Entries taken from a collection
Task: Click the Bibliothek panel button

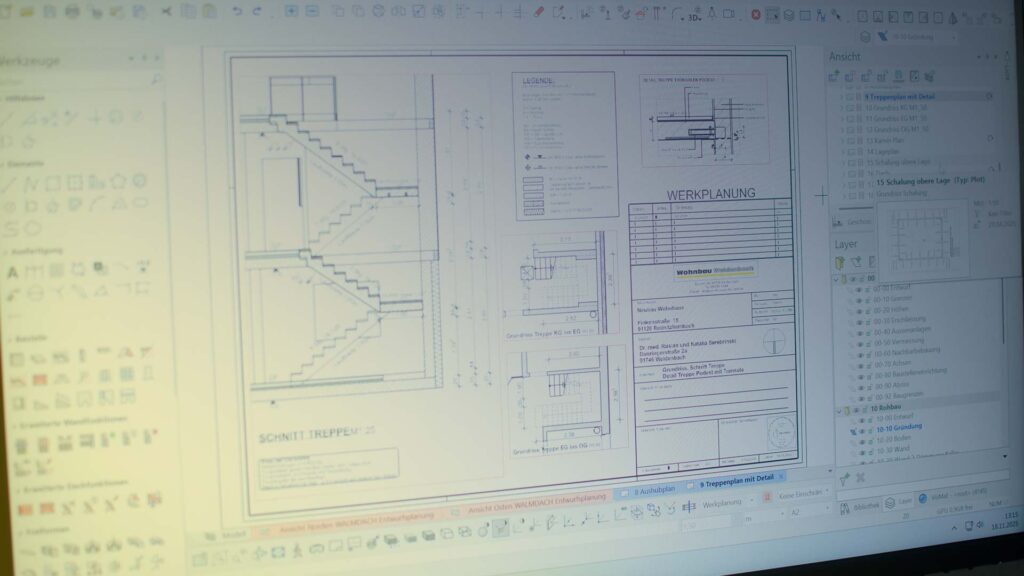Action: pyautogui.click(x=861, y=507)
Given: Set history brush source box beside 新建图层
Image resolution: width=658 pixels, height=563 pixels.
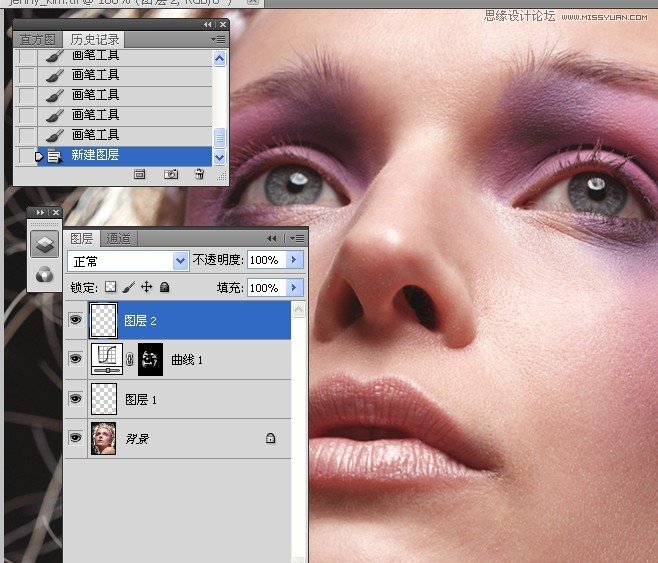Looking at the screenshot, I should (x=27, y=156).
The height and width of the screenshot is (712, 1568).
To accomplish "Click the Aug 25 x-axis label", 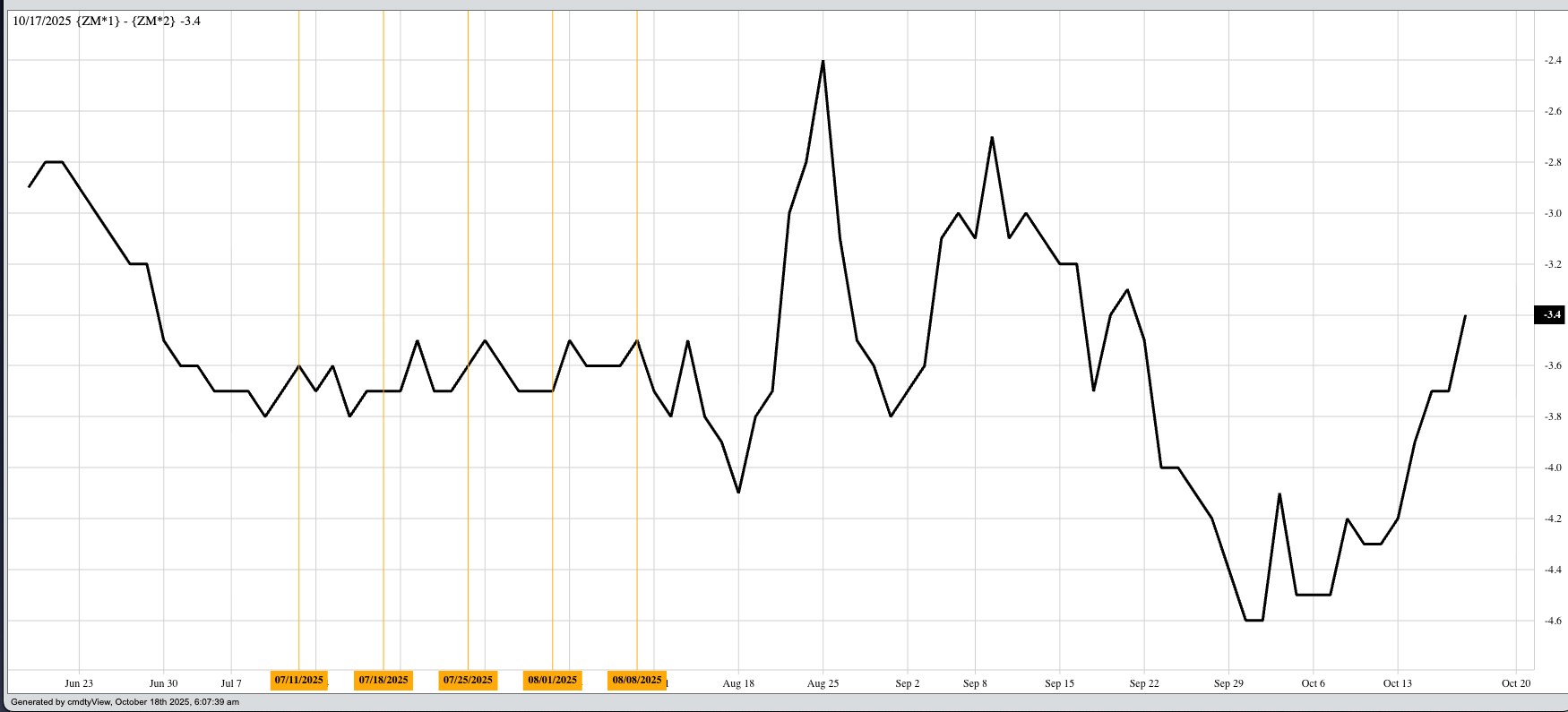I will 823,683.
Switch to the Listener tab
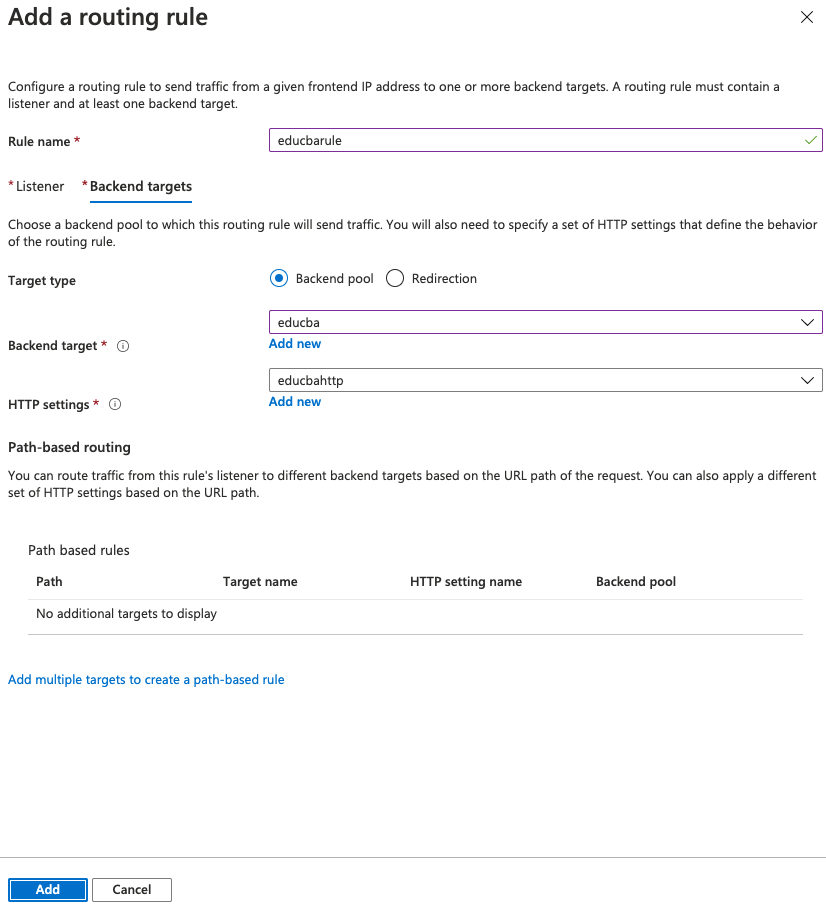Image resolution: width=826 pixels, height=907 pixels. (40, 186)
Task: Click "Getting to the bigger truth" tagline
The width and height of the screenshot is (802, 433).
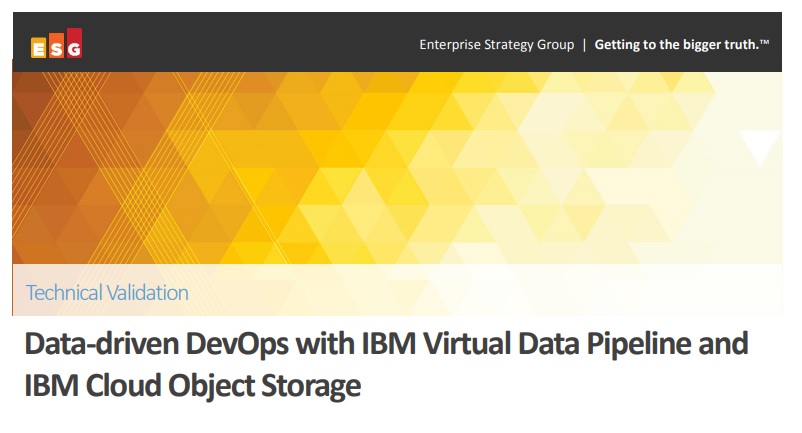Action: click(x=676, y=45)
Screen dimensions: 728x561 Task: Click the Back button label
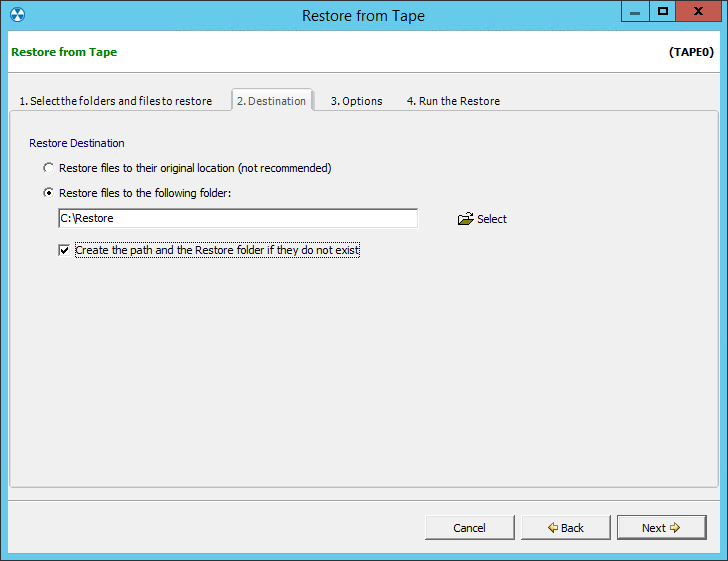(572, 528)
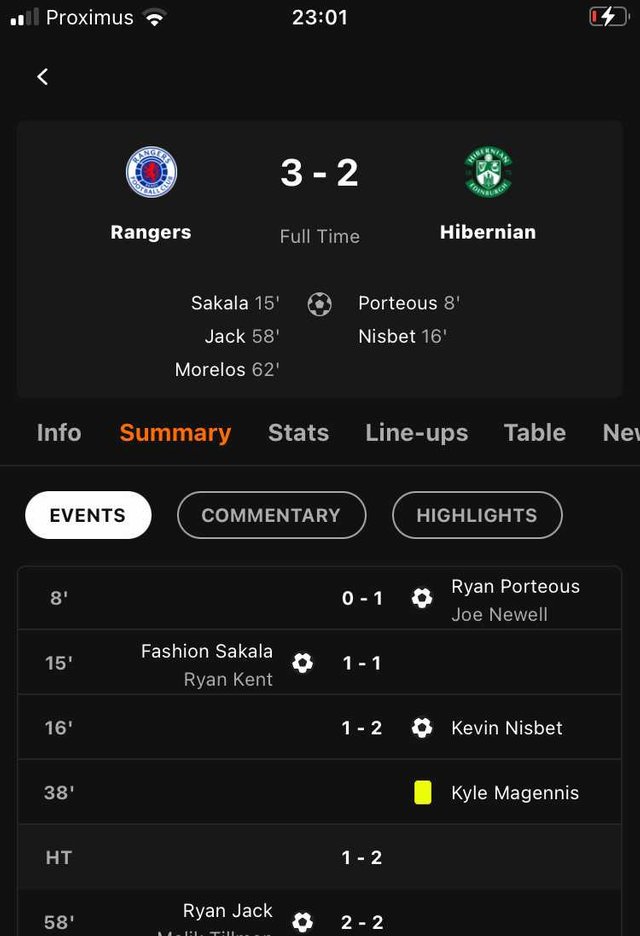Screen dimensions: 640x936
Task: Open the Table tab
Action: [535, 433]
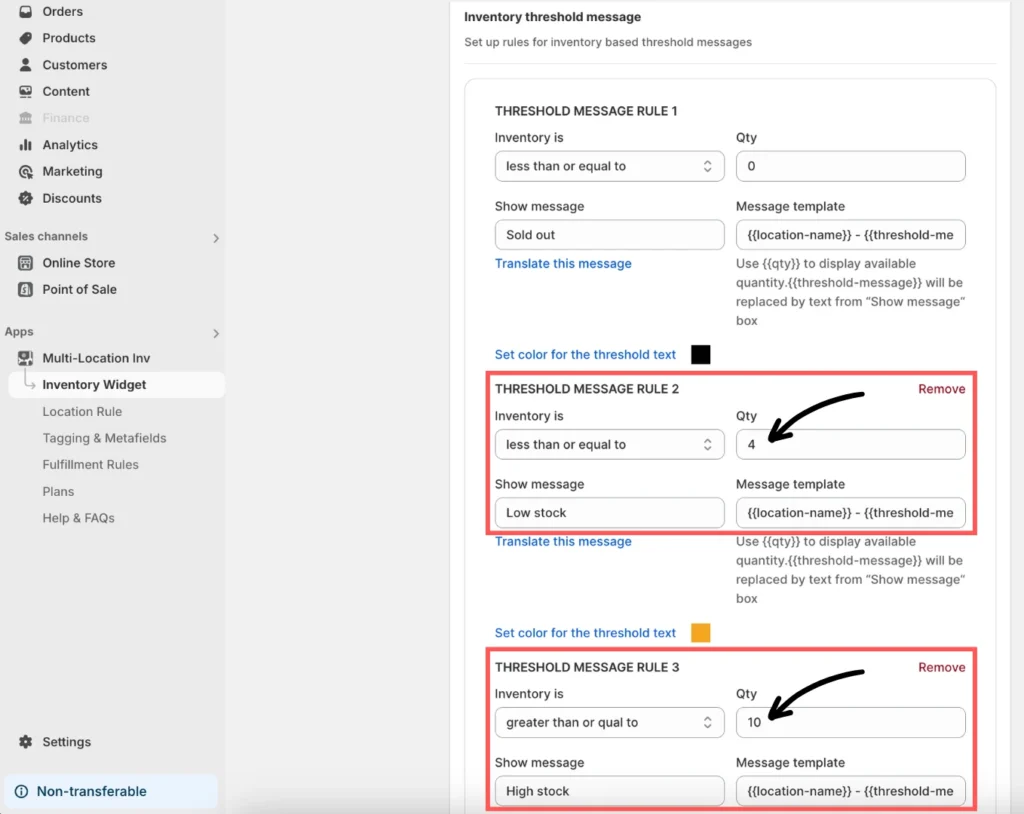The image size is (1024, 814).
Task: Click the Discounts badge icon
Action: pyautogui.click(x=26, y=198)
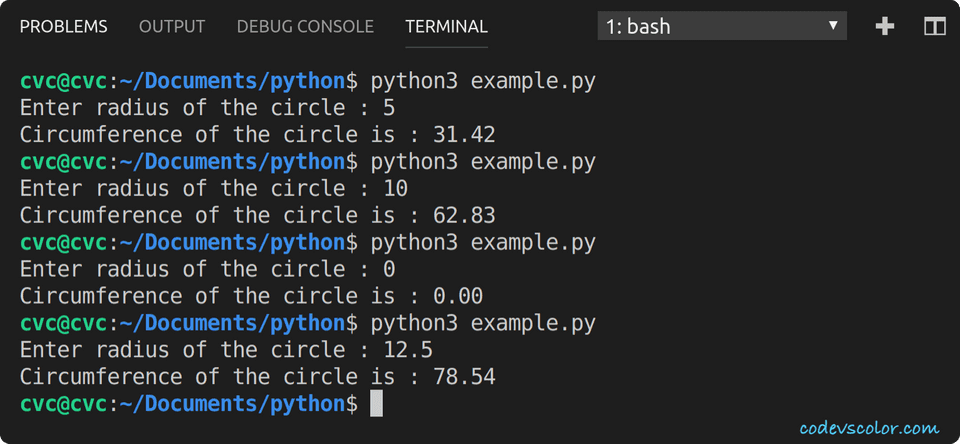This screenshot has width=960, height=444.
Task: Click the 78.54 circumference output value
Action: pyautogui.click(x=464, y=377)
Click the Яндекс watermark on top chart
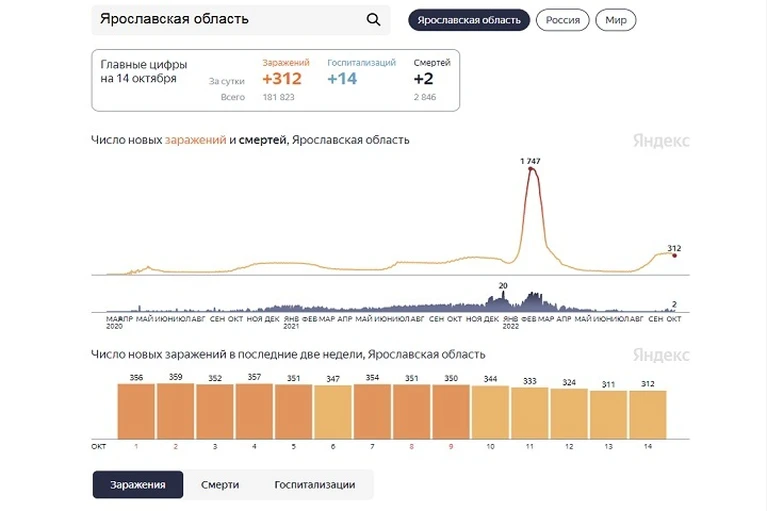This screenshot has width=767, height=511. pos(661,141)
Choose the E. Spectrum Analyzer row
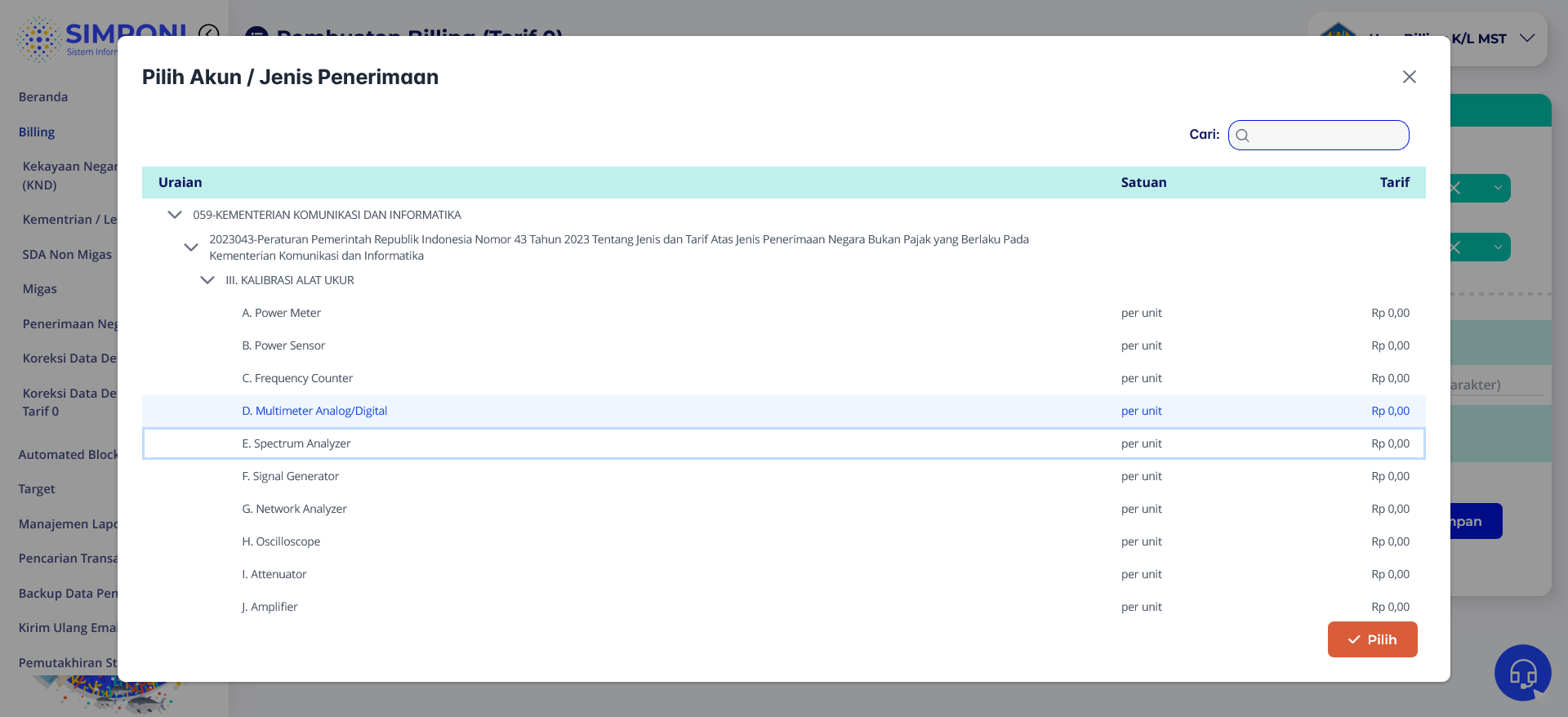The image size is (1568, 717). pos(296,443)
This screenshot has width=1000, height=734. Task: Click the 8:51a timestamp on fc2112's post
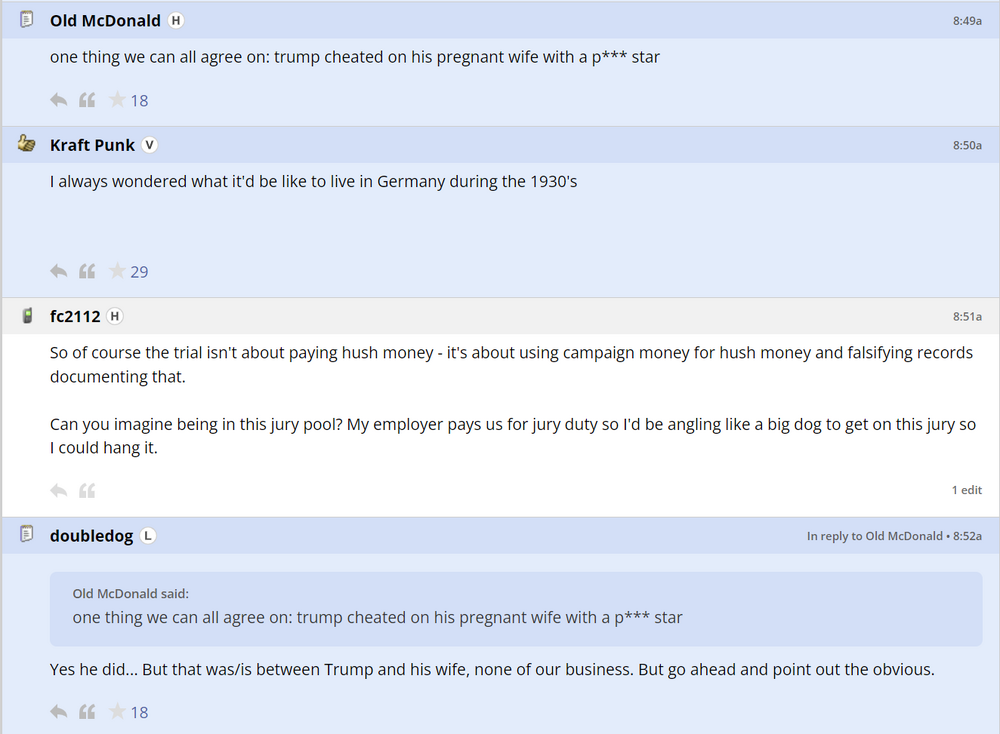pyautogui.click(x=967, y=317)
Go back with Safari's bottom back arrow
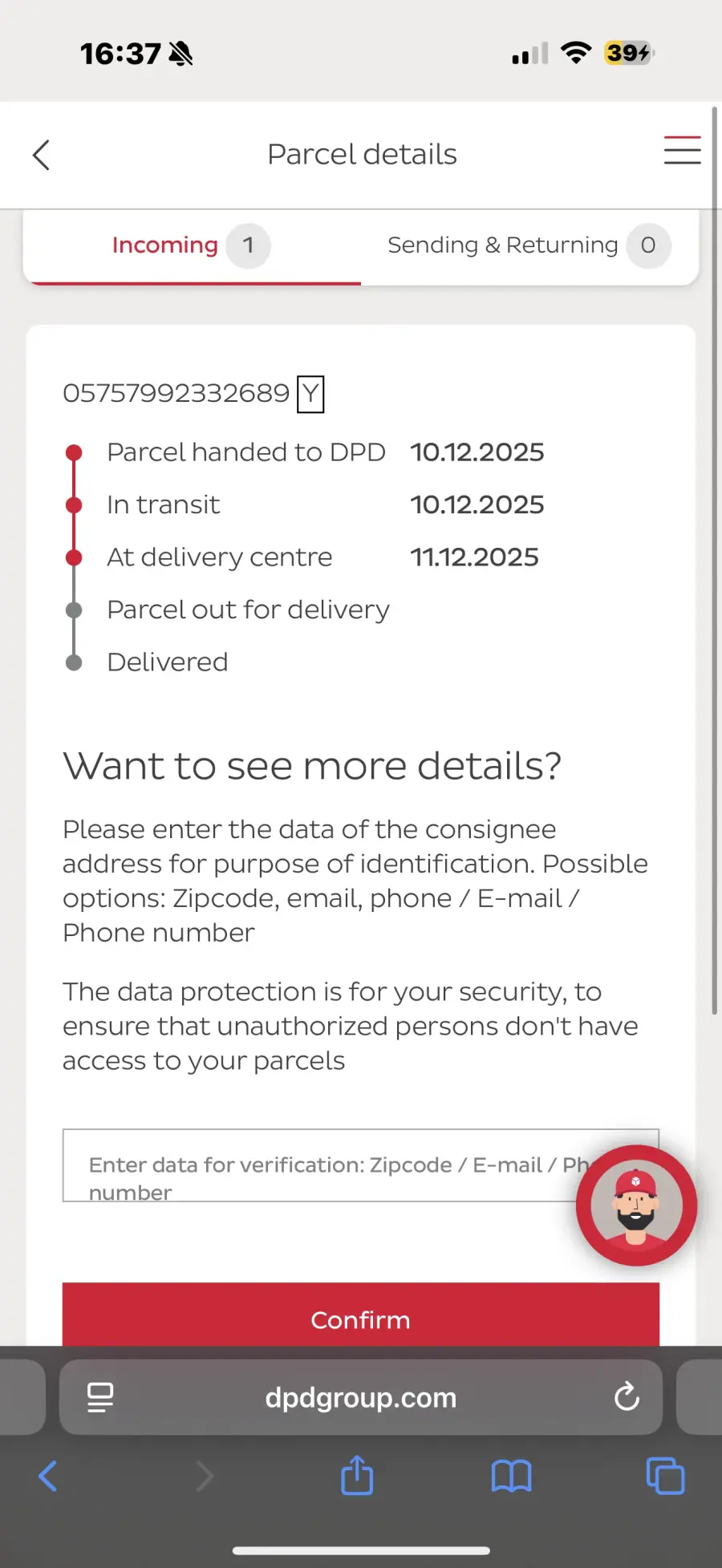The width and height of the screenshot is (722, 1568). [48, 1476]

*WORK TO COMPLETE*
Starting with the line that contains "Screen dimensions: 728x561", give the lines again exactly as they appear through the last line of the data, pictures excluded.

*TASK SOLUTION*
Screen dimensions: 728x561 Task: Click the Back button label
(572, 528)
Screen dimensions: 640x936
Task: Open the Table tab
Action: [535, 433]
The image size is (1024, 814).
Task: Click the Discounts badge icon
Action: pyautogui.click(x=26, y=198)
This screenshot has width=960, height=444.
Task: Click the 78.54 circumference output value
Action: pyautogui.click(x=464, y=377)
Click the Яндекс watermark on top chart
This screenshot has width=767, height=511. pos(661,141)
Choose the E. Spectrum Analyzer row
The image size is (1568, 717). pos(296,443)
This screenshot has width=1000, height=734. Task: Click the 8:51a timestamp on fc2112's post
pyautogui.click(x=967, y=317)
Go back with Safari's bottom back arrow
The width and height of the screenshot is (722, 1568). [48, 1476]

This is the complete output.